Lavorare nel marketing è tutto networking e feste?

Nella serie gran parte del lavoro di Emily sembra consistere nel partecipare a eventi sociali, costruire relazioni in modo informale e vivere la parte più glamour della vita professionale.

 

Il networking è sicuramente una componente fondamentale del successo, ma in Emily in Paris viene rappresentato come un’attività semplice, naturale e, in qualche modo, priva di reali responsabilità professionali.

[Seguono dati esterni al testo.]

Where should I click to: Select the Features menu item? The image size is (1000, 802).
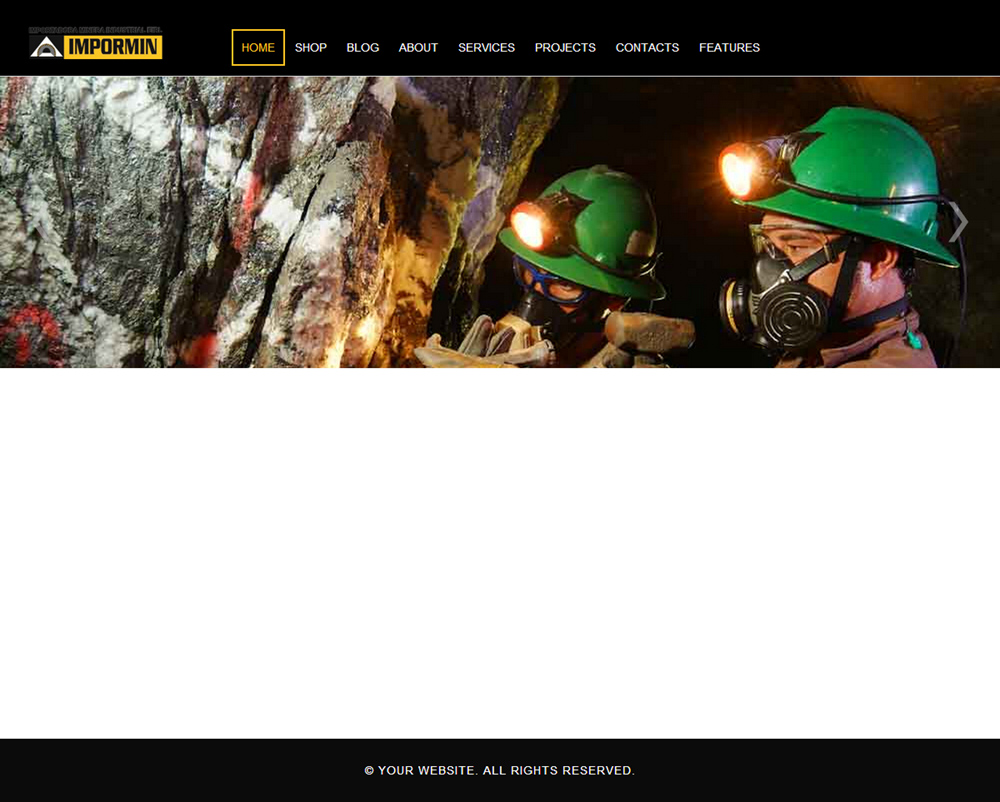click(x=729, y=48)
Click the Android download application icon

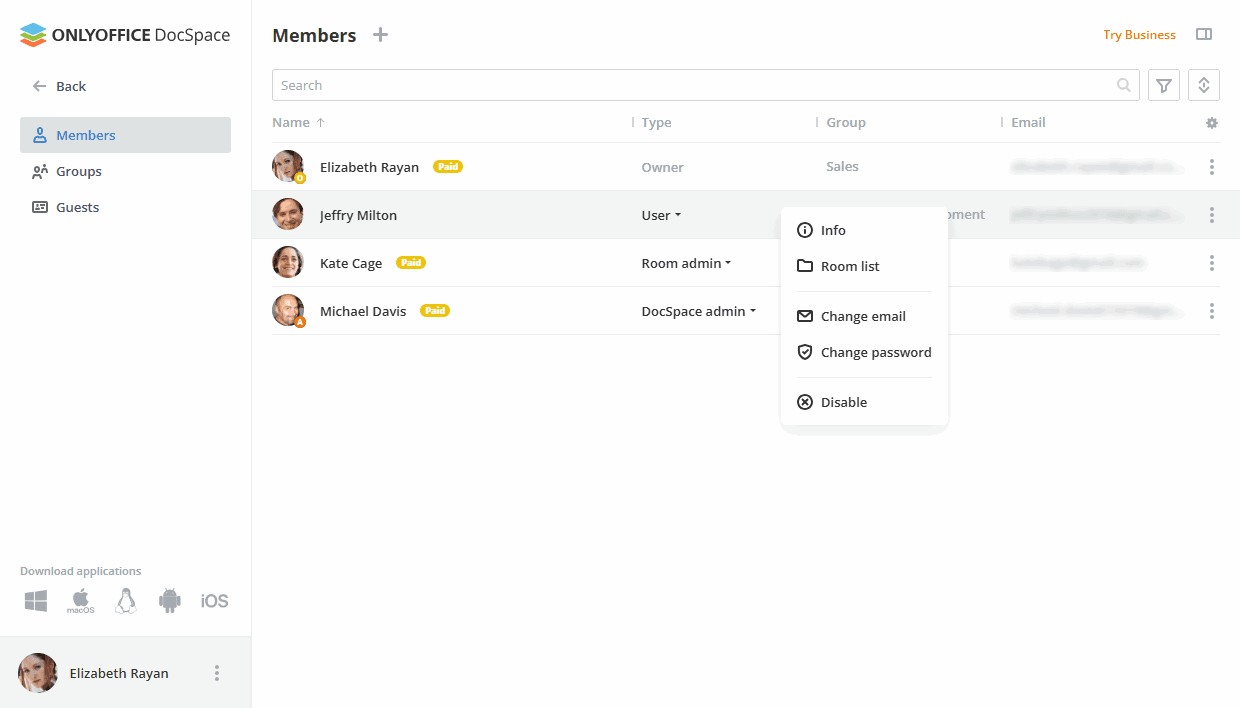(169, 600)
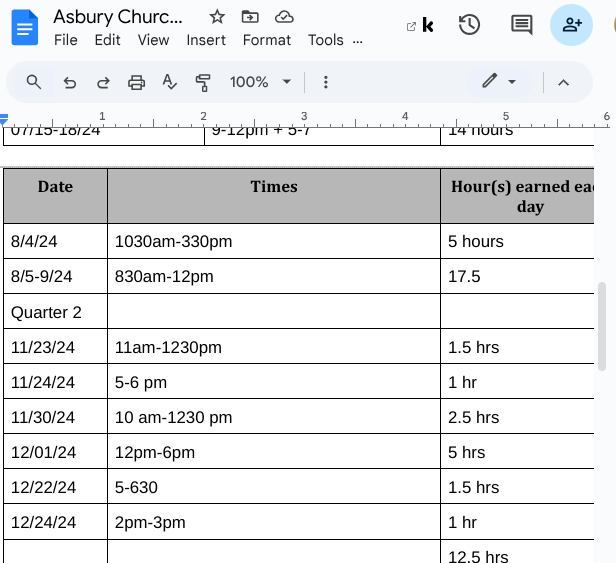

Nella realtà invece il networking deve essere supportato da competenze solide e strategie ben pianificate.

 

In altre parole, l’immagine di un marketer che passa da un evento glamour all’altro e così ottenere successo è decisamente lontana dalla verità.

 

Cosa possiamo imparare da Emily in Paris: la creatività e l’adattamento

Nonostante le critiche, Emily in Paris offre anche lezioni positive per il mondo del marketing. La creatività e la capacità di adattamento di Emily sono qualità che ogni professionista del marketing dovrebbe possedere. In un mondo in continua evoluzione, dove le tendenze cambiano rapidamente, i professionisti del marketing devono essere in grado di adattarsi e pensare fuori dagli schemi.

 

Un altro aspetto importante che la serie mette in luce è l’importanza dell’autenticità. Oggi, infatti, i consumatori sono sempre più scettici nei confronti delle strategie che sembrano eccessivamente costruite o poco genuine. Le aziende che riescono a creare una connessione emotiva con il loro pubblico e a comunicare i loro valori in modo genuino e coerente, così da evitare l’activism fatigue, hanno maggiori probabilità di ottenere successo. In questo senso, sebbene Emily in Paris idealizzi molti aspetti del marketing, ci ricorda che l’elemento umano, composto di empatia e creatività, rimane al centro di qualsiasi campagna di successo.

 

La percezione del settore del marketing: un’opportunità per riflettere

Emily in Paris ci offre una visione edulcorata del mondo del marketing in cui tutto sembra facile e immediato, mentre la realtà del settore è molto più complessa e richiede competenze tecniche, strategiche e analitiche. Se quindi da un lato la serie riesce a ispirare creatività e pensiero laterale, dall’altro non possiamo fare a meno di notare come trascuri gli elementi essenziali di una professione tanto affascinante quanto impegnativa.

 

Per i professionisti del settore Emily in Paris rappresenta più una fantasia che una realtà, ma offre comunque spunti di riflessione su come le aspettative del pubblico si scontrano con la realtà del marketing moderno. Per chi lavora davvero nel marketing, quindi, la serie è un’opportunità per riflettere su come il nostro lavoro venga percepito dal grande pubblico e come questa percezione possa essere migliorata attraverso una maggiore educazione e trasparenza sulle reali dinamiche che muovono il settore.